To call the third day in Ranchi a rollercoaster would be like describing the Hundred Years’ War as a minor skirmish. It featured 13 wickets, 273 runs and, to the delight of the home crowd, an intoxicating display of spin bowling that saw England collapse in a heap.
Ben Stokes and his tourists had stepped off the bus first thing looking to consolidate a position of strength, India resuming their first innings 134 runs behind with just three wickets in hand. But the tourists were back out there bowling with a target of just 192 to defend, their hosts cruising to 40 for no loss from eight overs when night time called.
There was a fair bit for English minds to chew on as heads hit , not least a dropped catch by Ollie Robinson that came 59 runs into wicketkeeper Dhruv Jurel’s tone-shifting 90 in the morning. But they would have been more consumed by the nosedive that followed, rolled for 145 all out after losing their last seven wickets for just 35 runs.
Was it enough? It simply had to be, the only consolation coming from how Ravichandran Ashwin, five for 51, and Kuldeep Yadav, four for 22, mustered up such utter mischief from the capricious, cracked surface. Whether a greenhorn attack can do the same on day four, even with Shoaib Bashir fresh from a maiden five wicket-haul, is another matter.

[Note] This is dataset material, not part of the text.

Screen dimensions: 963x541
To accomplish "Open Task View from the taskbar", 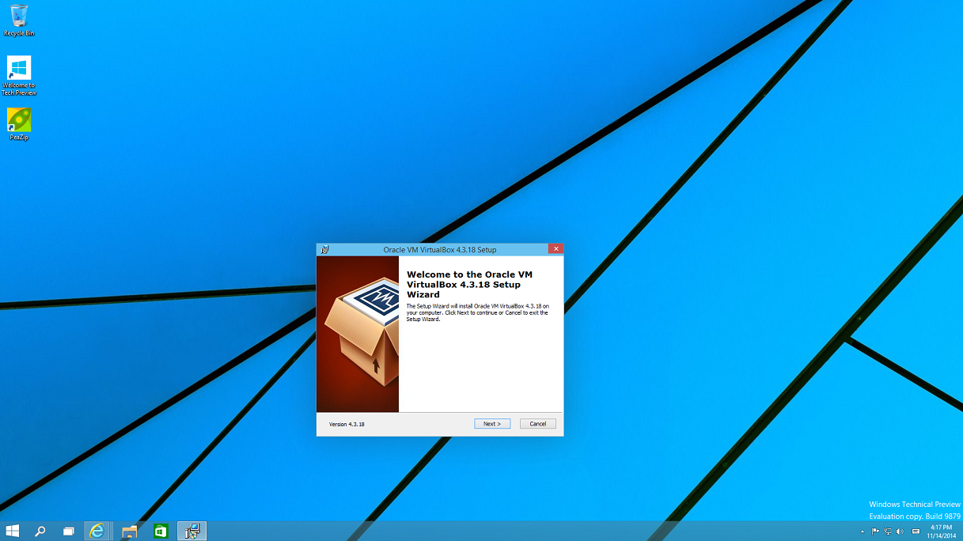I will (69, 532).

The morning had been relatively pedestrian – albeit maddening for Stokes – as Jurel and the tail whittled the overnight deficit down to just 43 runs. Events after lunch were anything but, however, as Rohit Sharma handed Ashwin the new ball and watched him deliver a brilliant, probing display of off-spinners and square-seamed sliders.
It was the old master who fired the starting pistol in the fifth over, Ashwin vaporising Ben Duckett and Ollie Pope in the space of two balls. Duckett prodded meekly to short-leg – his best form of defence remains to attack – while Pope completed his first pair in Test cricket when pinned lbw by a straight one. For all the upside, the No 3 remains a frenetic starter.

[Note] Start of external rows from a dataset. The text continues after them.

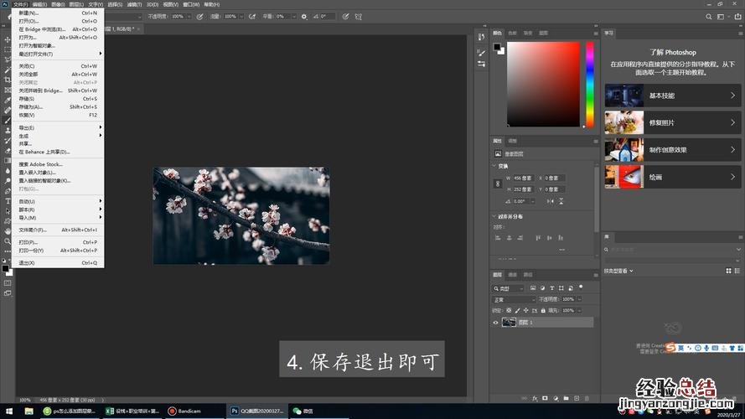Open the blend mode 正常 dropdown
This screenshot has width=745, height=419.
(x=514, y=299)
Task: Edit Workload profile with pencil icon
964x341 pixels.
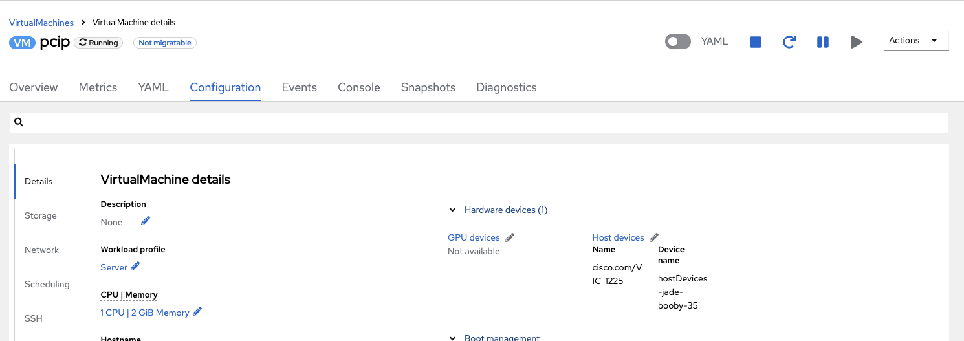Action: pyautogui.click(x=135, y=267)
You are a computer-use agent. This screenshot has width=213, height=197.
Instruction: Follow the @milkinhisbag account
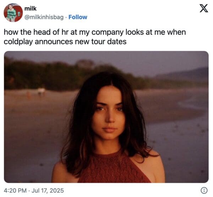point(78,17)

But there was little doubt as to the wicket Ashwin prized most among this 35th five-wicket haul, Joe Root trapped lbw for 11 after 36 minutes of defiance. It required a review from Rohit Sharma but for all the English chuntering that followed, Root was out. Hawkeye showed that Ashwin, around the wicket, had pitched the middle of the ball a whisker inside the line. This runs from the outside of the stump and there is no umpire’s call.
At the other end from the initial chaos of 19 for two and then 65 for three was Zak Crawley, the opener showing the way with a princely 60 from 91 balls full of off-side elan. It took a smart plan to shift him, too, Sharma opening up his preferred scoring zone to invite the drive as Kuldeep, his left-armer, spun one sharply into his stumps.
Might others have followed Crawley’s lead? It was a question Stokes was probably asking himself at tea, his the fifth wicket to fall with 120 runs on the board after a slightly tortured 13-ball four. Kudleep was again the bowler to strike here, a shooter that would have seen his mark lbw had it not then rolled on to the stumps.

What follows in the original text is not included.